* _TASK DESCRIPTION_
The answer should hold only the lines from the one that contains "The height and width of the screenshot is (445, 579)." through the last line of the material, repeated exactly, without pictures.

* _DATA FOR ANALYSIS_
⟨

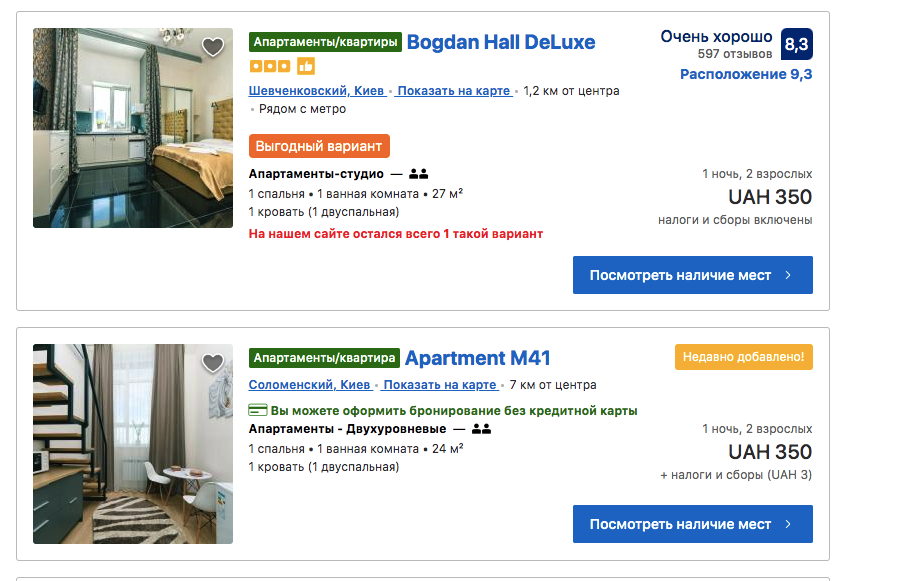The height and width of the screenshot is (581, 901).
Task: Click the three-star rating icon
Action: 270,66
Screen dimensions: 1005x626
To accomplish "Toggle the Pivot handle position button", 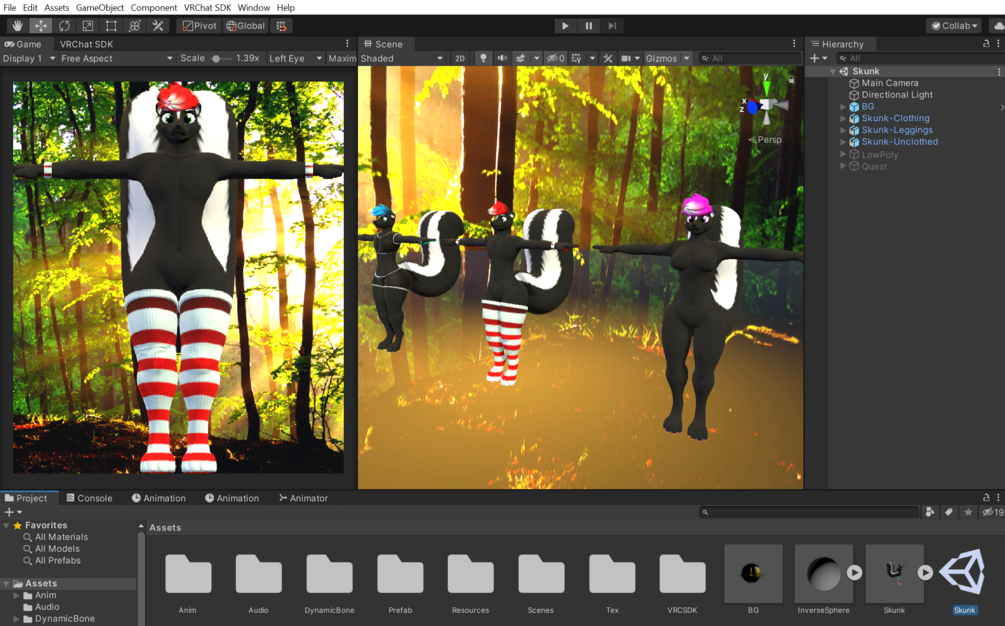I will pyautogui.click(x=199, y=26).
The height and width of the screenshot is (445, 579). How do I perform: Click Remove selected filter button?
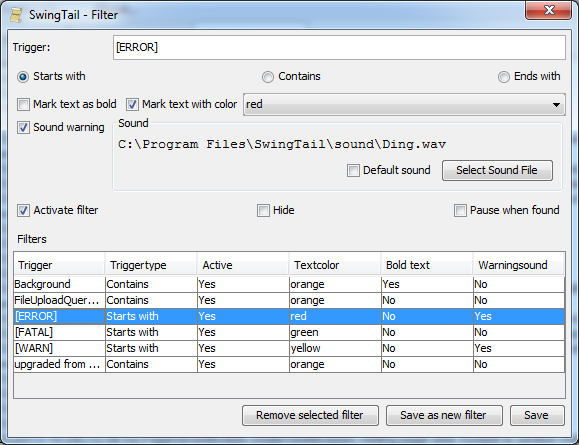coord(310,415)
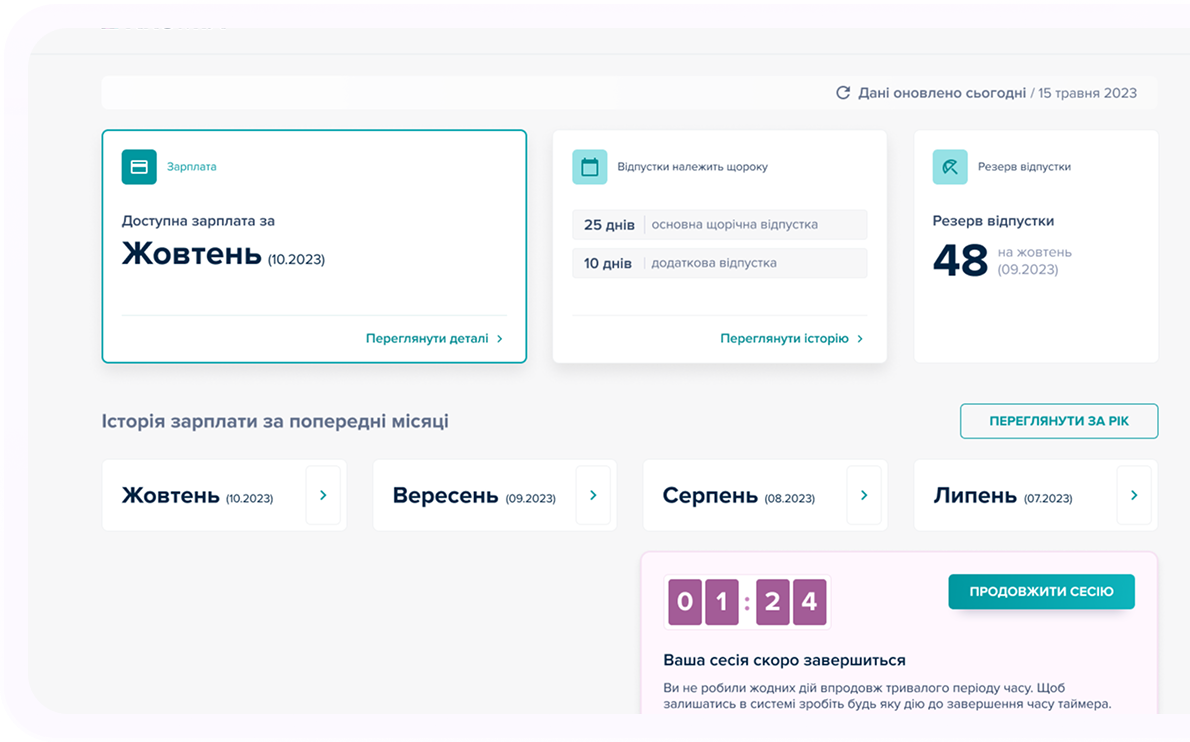Click the '15 травня 2023' update date text
Screen dimensions: 1190x742
[1087, 93]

⟩

* _SOLUTION TO THIS TASK_
The height and width of the screenshot is (445, 579). How do I perform: Click Remove selected filter button?
coord(310,415)
Click the '15 травня 2023' update date text
Screen dimensions: 1190x742
[1087, 93]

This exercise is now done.